Untuk menunda pilkada, kata Hasyim, bisa melalui dua pintu, yakni revisi terbatas Undang-Undang Nomor 10 Tahun 2016 tentang Pilkada atau penerbitan Perppu terhadap UU No 10/2016. Sebab, ketentuan penyelenggaraan pilkada dijadwalkan pada September 2020 termaktub dalam Pasal 201 Ayat (1) UU Pilkada.
Sementara itu, Ketua Komisi II DPR Ahmad Doli Kurnia Tandjung menyampaikan, untuk mencegah penyebaran virus korona, penundaan Pilkada 2020 dinilai menjadi opsi yang paling tepat. Saat DPR kembali bersidang, pekan depan, Komisi II akan memprioritaskan pembahasan Pilkada 2020 dengan pemerintah dan penyelenggara pemilu. Apabila semua pihak sepakat menunda pilkada, menurut Doli, langkah selanjutnya yang paling memungkinkan adalah penerbitan perppu untuk menunda pemilihan.
KOMPAS/KURNIA YUNITA RAHAYU
Ketua Komisi II DPR dari Fraksi Partai Golkar Ahmad Doli Kurnia Tandjung
Direktur Pusat Studi Konstitusi Fakultas Hukum Universitas Andalas, Padang, Feri Amsari mengatakan, perppu merupakan subyektivitas presiden.

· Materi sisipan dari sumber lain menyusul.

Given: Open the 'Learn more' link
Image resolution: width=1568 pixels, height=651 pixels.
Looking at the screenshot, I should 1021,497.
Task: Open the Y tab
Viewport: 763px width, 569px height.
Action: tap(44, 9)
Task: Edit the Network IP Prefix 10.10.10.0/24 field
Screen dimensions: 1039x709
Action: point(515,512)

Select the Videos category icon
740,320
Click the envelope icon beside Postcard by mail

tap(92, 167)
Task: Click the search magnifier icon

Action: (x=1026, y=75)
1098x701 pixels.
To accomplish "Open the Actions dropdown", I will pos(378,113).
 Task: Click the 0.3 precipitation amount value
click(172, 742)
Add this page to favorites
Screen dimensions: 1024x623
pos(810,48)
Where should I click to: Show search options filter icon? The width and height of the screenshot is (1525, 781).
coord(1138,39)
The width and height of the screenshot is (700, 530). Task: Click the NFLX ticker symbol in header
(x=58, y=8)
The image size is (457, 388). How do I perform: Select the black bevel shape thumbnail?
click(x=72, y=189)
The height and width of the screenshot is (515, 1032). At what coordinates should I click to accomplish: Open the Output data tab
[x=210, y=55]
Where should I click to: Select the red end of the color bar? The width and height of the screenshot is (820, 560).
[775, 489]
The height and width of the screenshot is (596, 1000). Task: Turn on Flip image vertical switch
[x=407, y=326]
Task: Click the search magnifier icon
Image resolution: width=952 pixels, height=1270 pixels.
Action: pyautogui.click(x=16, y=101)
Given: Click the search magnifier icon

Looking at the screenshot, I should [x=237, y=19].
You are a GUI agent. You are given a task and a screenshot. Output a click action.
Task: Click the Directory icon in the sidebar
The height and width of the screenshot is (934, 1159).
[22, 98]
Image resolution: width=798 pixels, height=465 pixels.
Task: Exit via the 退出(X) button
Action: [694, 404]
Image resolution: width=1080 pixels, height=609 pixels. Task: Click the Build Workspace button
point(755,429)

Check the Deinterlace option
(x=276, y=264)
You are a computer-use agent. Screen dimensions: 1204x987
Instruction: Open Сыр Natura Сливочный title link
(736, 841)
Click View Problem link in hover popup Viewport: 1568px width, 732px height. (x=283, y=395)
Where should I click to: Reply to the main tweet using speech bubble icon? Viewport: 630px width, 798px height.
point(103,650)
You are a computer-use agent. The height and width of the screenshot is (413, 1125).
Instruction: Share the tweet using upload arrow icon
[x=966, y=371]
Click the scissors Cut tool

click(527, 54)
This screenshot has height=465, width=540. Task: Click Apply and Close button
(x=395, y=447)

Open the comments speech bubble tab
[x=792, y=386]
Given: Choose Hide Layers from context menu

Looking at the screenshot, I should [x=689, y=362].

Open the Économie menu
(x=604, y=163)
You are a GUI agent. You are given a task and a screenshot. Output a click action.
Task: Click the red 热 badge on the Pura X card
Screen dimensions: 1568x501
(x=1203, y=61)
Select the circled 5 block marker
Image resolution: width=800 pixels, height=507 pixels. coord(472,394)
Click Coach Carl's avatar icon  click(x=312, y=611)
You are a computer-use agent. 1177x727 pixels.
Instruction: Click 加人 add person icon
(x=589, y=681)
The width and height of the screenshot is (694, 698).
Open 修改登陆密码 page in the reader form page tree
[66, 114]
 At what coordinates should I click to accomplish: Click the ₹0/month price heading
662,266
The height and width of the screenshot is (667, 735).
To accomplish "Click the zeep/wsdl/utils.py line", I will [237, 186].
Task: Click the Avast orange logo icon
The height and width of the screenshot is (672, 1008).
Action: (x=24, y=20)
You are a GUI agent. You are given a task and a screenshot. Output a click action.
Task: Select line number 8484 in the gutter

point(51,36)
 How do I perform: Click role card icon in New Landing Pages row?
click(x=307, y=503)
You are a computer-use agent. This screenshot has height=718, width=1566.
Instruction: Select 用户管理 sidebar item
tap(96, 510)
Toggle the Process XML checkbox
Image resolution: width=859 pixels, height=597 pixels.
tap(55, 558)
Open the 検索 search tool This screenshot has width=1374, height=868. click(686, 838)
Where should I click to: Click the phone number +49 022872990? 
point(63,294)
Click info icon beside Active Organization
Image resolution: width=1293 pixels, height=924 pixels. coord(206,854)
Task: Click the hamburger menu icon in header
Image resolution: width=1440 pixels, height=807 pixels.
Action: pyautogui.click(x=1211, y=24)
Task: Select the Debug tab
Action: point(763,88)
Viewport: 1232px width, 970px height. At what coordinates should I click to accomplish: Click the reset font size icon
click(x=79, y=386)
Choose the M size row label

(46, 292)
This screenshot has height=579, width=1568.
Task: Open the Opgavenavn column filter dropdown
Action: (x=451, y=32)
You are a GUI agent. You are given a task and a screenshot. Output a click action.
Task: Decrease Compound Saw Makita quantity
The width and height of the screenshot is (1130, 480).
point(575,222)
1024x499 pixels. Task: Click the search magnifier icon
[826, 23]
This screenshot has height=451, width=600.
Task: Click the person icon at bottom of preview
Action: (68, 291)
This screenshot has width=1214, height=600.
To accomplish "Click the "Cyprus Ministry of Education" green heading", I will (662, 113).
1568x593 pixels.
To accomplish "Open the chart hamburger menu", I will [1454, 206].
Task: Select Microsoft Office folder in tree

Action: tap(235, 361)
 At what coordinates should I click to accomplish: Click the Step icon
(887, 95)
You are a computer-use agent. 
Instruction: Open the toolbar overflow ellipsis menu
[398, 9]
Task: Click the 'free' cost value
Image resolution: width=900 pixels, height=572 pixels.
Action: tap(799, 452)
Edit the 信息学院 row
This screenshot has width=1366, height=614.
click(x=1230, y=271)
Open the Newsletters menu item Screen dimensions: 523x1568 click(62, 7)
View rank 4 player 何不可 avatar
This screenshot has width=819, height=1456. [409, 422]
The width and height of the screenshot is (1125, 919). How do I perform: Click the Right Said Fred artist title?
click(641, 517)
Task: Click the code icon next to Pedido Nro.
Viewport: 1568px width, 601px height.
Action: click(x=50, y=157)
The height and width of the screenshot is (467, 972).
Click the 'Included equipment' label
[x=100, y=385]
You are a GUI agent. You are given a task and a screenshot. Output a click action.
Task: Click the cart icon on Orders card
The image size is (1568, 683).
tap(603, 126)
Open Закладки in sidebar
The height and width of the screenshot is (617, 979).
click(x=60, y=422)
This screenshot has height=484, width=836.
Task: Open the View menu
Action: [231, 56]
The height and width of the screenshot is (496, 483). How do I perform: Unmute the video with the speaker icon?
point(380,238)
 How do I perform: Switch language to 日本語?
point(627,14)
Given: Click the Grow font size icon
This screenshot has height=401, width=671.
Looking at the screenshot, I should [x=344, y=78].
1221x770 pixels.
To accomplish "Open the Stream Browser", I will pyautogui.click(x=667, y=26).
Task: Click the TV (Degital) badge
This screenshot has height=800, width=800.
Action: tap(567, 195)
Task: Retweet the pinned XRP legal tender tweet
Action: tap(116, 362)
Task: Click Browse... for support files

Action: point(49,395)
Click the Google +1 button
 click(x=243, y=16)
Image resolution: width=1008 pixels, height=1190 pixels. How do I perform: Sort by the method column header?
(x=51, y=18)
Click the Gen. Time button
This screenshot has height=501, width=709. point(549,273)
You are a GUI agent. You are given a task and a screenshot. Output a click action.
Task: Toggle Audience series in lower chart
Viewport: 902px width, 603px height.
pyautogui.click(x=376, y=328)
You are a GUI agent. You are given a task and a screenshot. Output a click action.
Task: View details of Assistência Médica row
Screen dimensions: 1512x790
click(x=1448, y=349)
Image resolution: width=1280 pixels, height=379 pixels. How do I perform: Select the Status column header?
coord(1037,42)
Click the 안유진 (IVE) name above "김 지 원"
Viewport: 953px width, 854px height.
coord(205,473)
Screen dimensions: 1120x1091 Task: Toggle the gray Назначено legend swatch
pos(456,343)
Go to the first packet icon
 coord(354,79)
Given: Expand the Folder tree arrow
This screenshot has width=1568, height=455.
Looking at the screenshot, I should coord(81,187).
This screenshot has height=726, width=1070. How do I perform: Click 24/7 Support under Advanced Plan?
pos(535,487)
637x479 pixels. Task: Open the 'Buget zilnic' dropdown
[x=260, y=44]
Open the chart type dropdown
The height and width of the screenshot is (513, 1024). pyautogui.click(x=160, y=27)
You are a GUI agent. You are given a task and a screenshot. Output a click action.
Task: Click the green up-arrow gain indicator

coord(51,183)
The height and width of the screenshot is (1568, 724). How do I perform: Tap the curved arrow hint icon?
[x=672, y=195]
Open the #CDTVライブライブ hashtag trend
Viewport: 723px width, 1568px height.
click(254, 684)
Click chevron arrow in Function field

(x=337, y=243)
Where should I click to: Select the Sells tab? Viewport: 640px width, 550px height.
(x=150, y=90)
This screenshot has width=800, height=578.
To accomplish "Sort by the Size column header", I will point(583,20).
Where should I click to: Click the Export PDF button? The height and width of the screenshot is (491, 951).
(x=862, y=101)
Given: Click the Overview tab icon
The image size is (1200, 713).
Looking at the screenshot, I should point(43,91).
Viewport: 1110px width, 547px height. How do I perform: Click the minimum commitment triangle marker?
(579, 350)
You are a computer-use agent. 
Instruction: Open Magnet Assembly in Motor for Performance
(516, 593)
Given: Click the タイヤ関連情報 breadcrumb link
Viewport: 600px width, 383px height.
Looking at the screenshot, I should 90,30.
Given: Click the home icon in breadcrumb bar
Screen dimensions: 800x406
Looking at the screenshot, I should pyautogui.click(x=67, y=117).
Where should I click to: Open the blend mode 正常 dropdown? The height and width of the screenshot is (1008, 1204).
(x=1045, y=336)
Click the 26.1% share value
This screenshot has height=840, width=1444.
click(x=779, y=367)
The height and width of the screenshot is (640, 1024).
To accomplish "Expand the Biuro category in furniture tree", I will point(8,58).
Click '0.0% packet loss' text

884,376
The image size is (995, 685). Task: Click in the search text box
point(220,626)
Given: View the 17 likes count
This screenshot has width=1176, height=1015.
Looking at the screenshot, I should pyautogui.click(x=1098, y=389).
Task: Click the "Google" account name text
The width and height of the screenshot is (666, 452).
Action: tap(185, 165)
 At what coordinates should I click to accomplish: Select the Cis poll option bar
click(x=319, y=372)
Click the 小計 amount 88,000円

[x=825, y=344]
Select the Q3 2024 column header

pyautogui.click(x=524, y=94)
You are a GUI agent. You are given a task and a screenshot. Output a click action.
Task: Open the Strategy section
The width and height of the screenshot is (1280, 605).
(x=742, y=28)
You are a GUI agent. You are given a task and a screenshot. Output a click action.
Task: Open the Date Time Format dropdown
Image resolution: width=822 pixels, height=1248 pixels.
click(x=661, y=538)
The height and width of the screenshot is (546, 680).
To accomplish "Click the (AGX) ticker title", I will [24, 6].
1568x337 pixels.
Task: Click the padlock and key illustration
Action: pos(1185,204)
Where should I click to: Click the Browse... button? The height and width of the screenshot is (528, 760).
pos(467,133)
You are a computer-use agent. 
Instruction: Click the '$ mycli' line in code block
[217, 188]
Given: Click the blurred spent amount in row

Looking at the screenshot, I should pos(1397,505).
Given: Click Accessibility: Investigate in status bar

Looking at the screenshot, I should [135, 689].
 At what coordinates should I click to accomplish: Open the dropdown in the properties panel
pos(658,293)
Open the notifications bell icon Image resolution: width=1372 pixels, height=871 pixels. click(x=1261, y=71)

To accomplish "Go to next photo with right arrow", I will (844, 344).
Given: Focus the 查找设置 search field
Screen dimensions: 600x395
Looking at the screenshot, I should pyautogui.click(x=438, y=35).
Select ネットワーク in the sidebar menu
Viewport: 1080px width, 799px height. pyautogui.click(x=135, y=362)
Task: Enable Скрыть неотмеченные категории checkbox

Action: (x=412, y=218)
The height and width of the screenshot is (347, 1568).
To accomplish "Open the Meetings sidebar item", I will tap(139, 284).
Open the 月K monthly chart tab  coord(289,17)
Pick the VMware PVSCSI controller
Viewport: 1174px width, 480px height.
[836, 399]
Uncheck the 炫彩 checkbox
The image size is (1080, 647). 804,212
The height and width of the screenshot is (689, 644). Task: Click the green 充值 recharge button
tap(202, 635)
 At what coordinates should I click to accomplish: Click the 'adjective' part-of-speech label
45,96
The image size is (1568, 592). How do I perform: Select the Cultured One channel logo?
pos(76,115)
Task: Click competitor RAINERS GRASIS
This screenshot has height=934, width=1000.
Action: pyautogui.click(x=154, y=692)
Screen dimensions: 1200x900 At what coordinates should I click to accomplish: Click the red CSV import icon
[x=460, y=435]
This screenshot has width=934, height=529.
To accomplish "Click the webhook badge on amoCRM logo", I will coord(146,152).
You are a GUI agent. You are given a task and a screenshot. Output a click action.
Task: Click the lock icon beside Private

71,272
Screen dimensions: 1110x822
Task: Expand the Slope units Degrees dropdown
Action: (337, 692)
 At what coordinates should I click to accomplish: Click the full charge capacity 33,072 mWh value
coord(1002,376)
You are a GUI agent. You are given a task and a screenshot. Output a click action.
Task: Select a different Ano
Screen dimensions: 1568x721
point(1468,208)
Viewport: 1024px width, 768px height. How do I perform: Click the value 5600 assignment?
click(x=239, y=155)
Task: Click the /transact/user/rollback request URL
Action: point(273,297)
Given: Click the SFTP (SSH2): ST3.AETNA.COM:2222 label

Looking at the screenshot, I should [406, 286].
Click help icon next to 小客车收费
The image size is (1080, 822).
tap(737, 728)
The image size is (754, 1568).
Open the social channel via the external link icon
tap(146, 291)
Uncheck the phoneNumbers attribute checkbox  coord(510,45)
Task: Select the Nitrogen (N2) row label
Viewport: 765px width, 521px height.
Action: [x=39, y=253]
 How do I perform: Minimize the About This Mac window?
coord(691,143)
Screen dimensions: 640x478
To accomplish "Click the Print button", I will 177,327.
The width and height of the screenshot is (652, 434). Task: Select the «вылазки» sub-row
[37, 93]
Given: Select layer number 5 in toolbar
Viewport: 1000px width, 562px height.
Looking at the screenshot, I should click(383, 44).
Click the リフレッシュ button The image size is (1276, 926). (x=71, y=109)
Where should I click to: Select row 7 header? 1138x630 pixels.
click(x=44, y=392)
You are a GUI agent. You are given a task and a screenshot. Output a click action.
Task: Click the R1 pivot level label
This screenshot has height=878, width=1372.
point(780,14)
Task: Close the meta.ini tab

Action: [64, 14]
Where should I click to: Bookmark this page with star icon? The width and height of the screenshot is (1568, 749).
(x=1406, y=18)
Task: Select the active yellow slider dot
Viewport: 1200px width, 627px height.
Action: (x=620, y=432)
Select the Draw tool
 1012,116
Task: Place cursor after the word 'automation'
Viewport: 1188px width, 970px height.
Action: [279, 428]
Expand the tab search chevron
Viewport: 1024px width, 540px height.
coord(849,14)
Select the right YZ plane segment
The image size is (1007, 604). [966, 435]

Namun, dalam putusannya, Mahkamah Konstitusi telah menetapkan tiga syarat dikeluarkannya perppu. ”Tiga syarat untuk terpenuhinya perppu sudah cocok dengan kondisi saat ini,” katanya.
Syarat-syarat itu adalah terjadinya kekosongan hukum sehingga memerlukan perppu. Lantas, ada hukum tetapi tidak mampu menyelesaikan masalah sehingga membutuhkan perppu. Ketiga, jika pun kekosongan hukum itu mau dipenuhi dengan membentuk UU baru, metode biasa pembentukan UU tidak bisa dilakukan. Pasalnya kondisi yang ada memerlukan kecepatan penanganan.